Friday, 13 April 2007

Algeria ed attacco terroristico: una riflessione

Raffaello Zordan
11 aprile 2007: 3 autobombe esplodono ad Algeri, almeno 24 morti, oltre 200 i feriti. Secondo la giornalista algerina Nacéra Benali il paese non è ripiombato negli anni ’90. Ma il pericolo islamista non va sottovalutato. Nemmeno in Europa.

Nacéra Benali è corrispondente del quotidiano algerino indipendente Al Watan. Vive da oltre dieci anni in Italia, dopo essere stata minacciata di morte dagli integralisti islamici del Gia a causa di un suo reportage sul terrorismo algerino. È autrice del libro Scontro di inciviltà (Sperling & Kupfer, 2005) sugli equivoci e i pregiudizi che segnano le relazioni tra i mondo occidentale e il mondo musulmano.
Con Benali abbiamo cercato di cogliere alcuni elementi del contesto algerino in cui sono maturati gli attentati dell’11 aprile ad Algeri, che hanno causato 24 morti e non meno di 200 feriti.
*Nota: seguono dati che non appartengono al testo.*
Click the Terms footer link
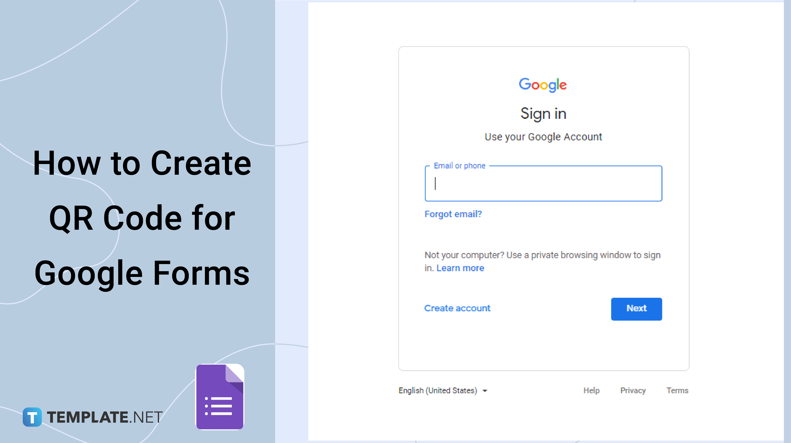This screenshot has height=443, width=791. 677,390
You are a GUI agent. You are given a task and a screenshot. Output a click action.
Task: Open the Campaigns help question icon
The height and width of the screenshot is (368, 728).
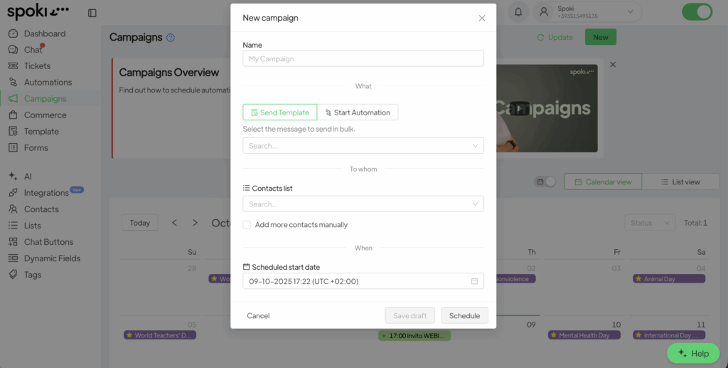coord(171,38)
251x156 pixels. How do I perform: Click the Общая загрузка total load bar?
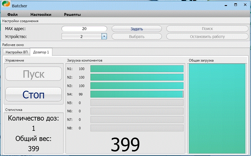click(x=217, y=108)
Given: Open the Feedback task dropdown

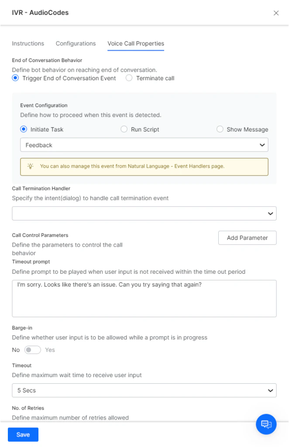Looking at the screenshot, I should (x=144, y=144).
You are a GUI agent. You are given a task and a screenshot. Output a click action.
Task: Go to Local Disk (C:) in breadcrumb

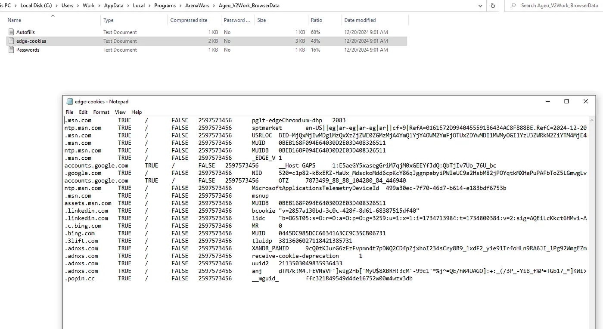point(36,6)
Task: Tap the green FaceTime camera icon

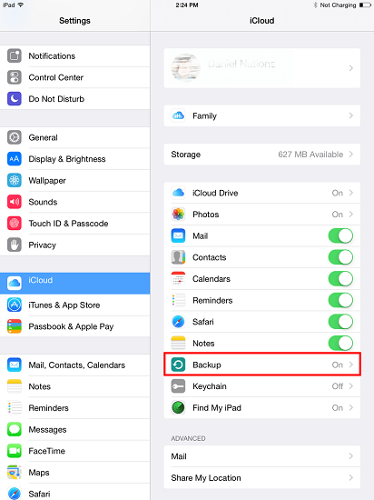Action: click(x=15, y=451)

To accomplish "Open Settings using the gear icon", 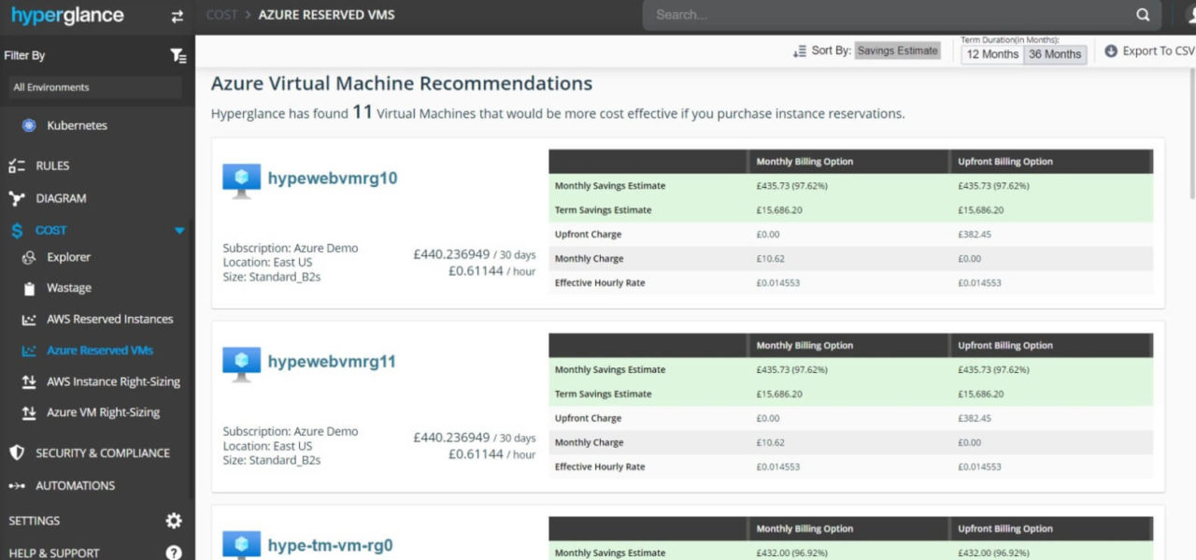I will [173, 521].
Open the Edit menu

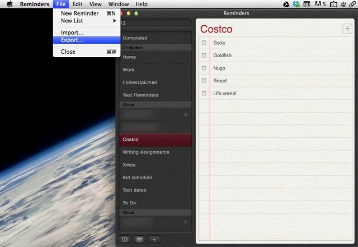(77, 4)
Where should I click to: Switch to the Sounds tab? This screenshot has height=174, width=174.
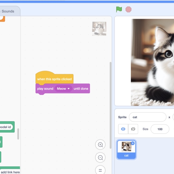coord(8,11)
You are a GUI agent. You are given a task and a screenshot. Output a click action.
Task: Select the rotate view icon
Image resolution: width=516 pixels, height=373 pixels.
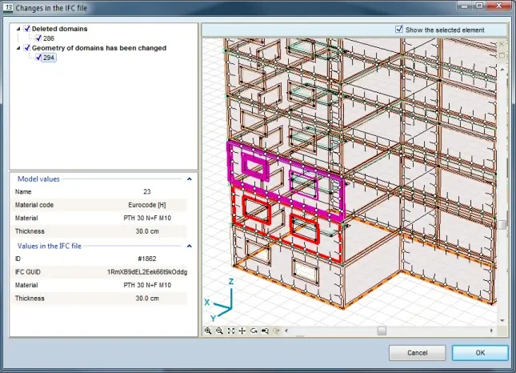tap(254, 330)
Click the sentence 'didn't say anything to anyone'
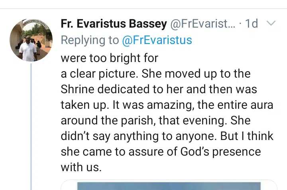Image resolution: width=287 pixels, height=190 pixels. (x=138, y=136)
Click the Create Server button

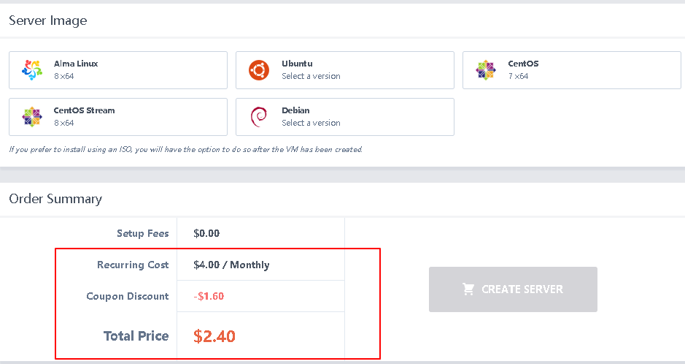[x=513, y=289]
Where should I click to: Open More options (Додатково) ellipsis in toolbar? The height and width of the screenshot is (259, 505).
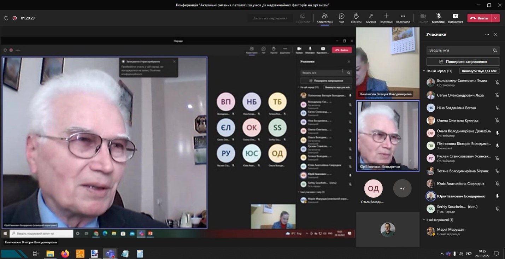pyautogui.click(x=403, y=17)
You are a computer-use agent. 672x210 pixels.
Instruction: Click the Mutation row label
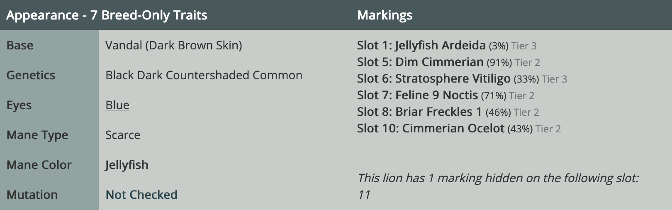click(x=32, y=195)
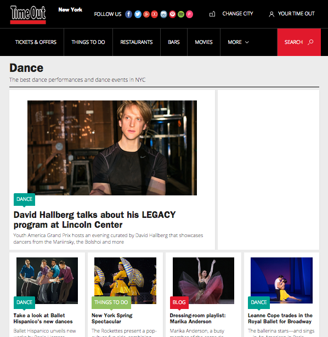Click the red Search button
This screenshot has height=337, width=328.
coord(299,42)
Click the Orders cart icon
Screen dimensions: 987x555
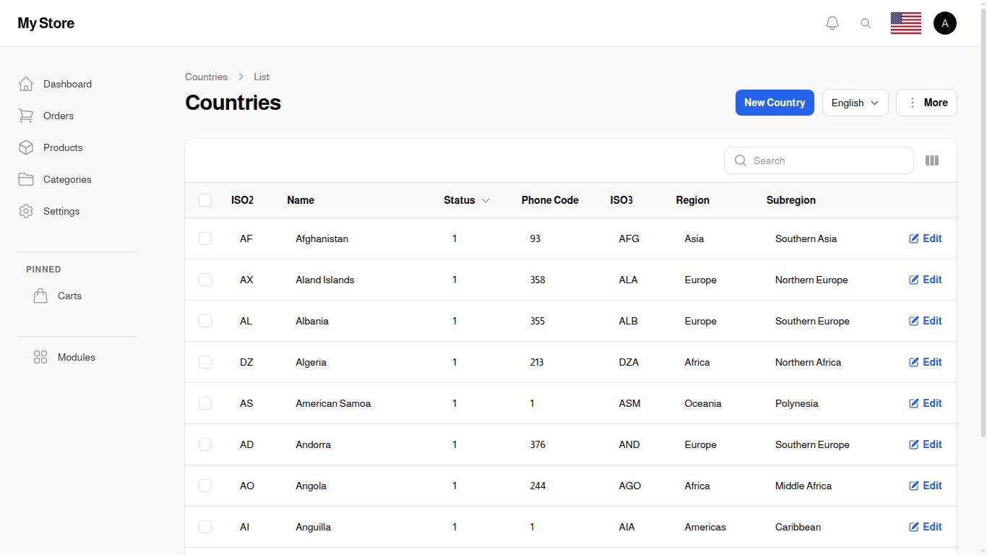click(26, 116)
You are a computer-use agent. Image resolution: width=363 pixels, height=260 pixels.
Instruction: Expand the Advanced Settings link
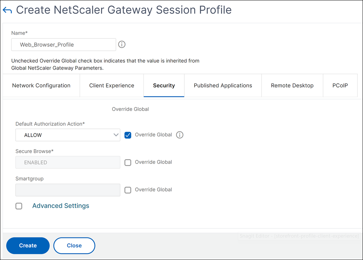[x=61, y=206]
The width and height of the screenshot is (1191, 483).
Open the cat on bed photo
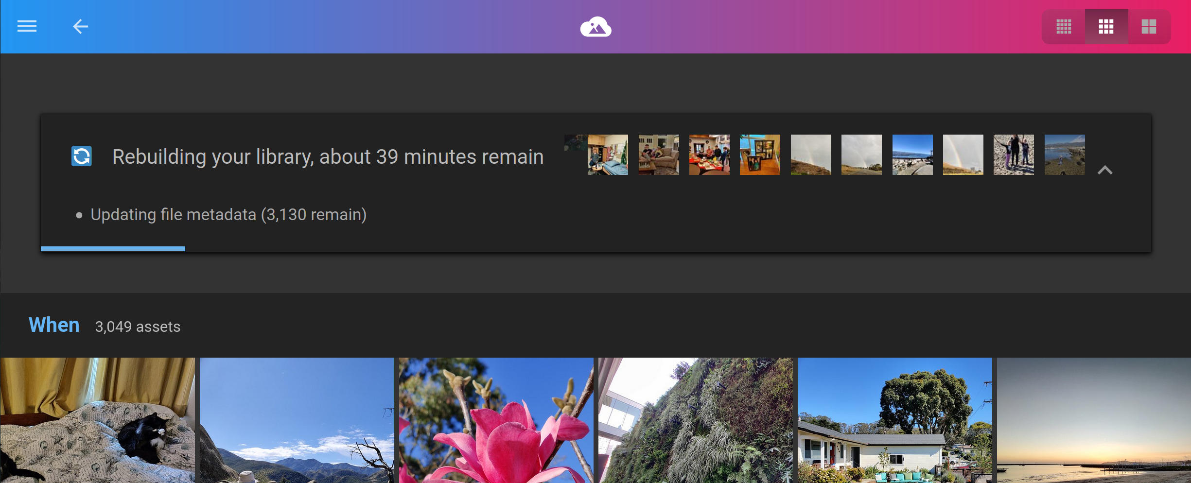97,420
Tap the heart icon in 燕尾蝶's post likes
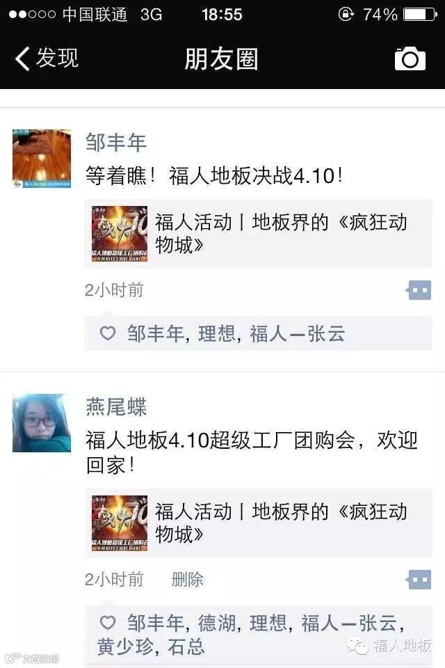 [108, 622]
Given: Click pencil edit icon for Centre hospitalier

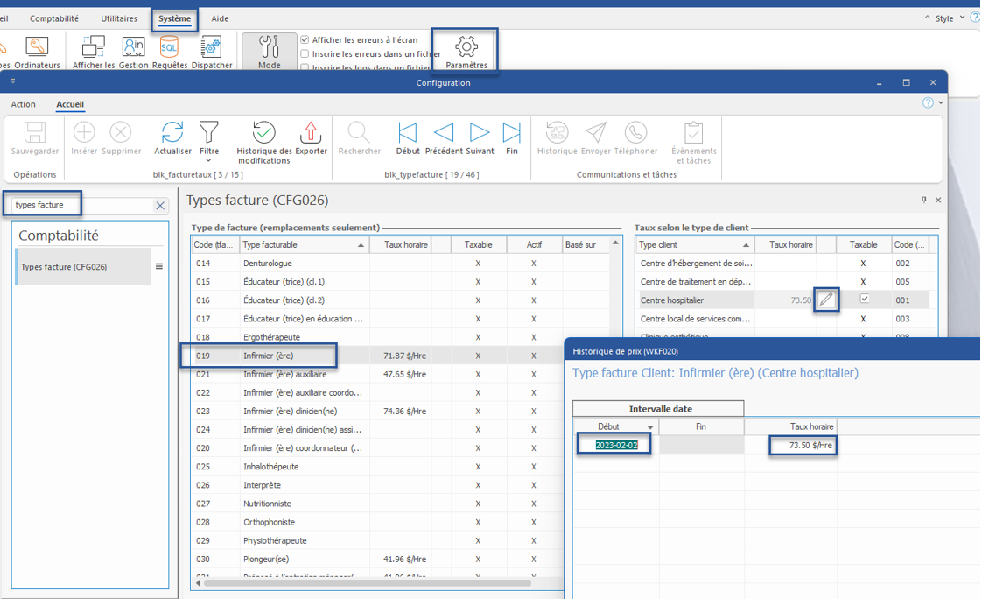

Questi attentati firmati ad Al Qaeda stracciano la “Carta per la pace e la riconciliazione nazionale” voluta dal presidente Bouteflika?
Negli ultimi cinque anni Algeri è stata una città normale. Era ritornata ad essere tranquilla e sicura. Ma questo attentato va colto in tutta la sua gravità. Sia per il modo in cui è avvenuto: ci sono state tre autobomba. Sia per gli obiettivi: colpire il palazzo del governo in pieno centro di Algeri, cioè nel punto che dovrebbe essere il più protetto, è una cosa grave. E poi c’è un fatto nuovo. Per la prima volta in Algeria, il terrorismo ha usato i kamikaze. E questa, non ci sono dubbi, è la firma di Al Qaeda.

Significa che il paese, dopo oltre 15 anni di guerra civile, di terrorismo e di violazione dei diritti umani da parte dell’esercito, non ha ancora trovato una via d’uscita credibile e sta tornando indietro?
L’Algeria non tornerà a vivere quello che ha vissuto negli anni Novanta, perché la società è molto vigile, perché l’ideologia integralista è stata rigettata dalla gente. Però è chiaro che il progetto di concordia civile, varato dal governo, è fallito, la pacificazione non c’è stata. Questo progetto peraltro non è stato condiviso dalle famiglie delle vittime del terrorismo, contrarie alla liberazione di terroristi. E infatti questi terroristi, una volta liberi, sono tornati a colpire.
Il Fis (Fronte islamico di salvezza) messo fuori legge nel 1992, mentre stava vincendo le elezioni: questa è la miccia che ha innescato lo scontro che è costato 200mila morti. Intanto il Fis rimane fuori legge, ai suoi dirigenti è proibita l’attività politica.

Quali sono i nodi da sciogliere?
Rilevo che questi attentati avvengono a ridosso delle elezioni politiche del 17 maggio. E questo è un rituale al quale ci siamo, diciamo così, abituati ad ogni scadenza elettorale. Si cerca di influenzare l’opinione pubblica. Ricordo che le autorità hanno vietato la partecipazione al voto di maggio di un partito islamista, che rifiuta la lotta armata ma che è comunque islamista.
Il progetto a lunga scadenza di chi compie gli attentati è di trasformare l’intero Maghreb in una repubblica islamista. Il progetto a breve è di far vedere che, dopo la guerra in Iraq, c’è un altro fronte della lotta islamista. E in effetti prima dell’Iraq i gruppi fondamentalisti maghrebini si muovevano in ordine sparso, mentre oggi – grazie alla guerra in Iraq – si sono raggruppati sotto la bandiera di Al Qaeda.

In questo quadro rischia anche l’Europa?
Già all’inizio degli anni ’90, intellettuali, giornalisti e osservatori politici algerini avevano dato l’allarme: l’islamismo prima o poi arriverà in Europa. Non sono stati ascoltati. Intanto in Algeria, Marocco, Tunisia, Libia ed Egitto si sono create reti islamiste che temo abbiano nel mirino anche l’Europa.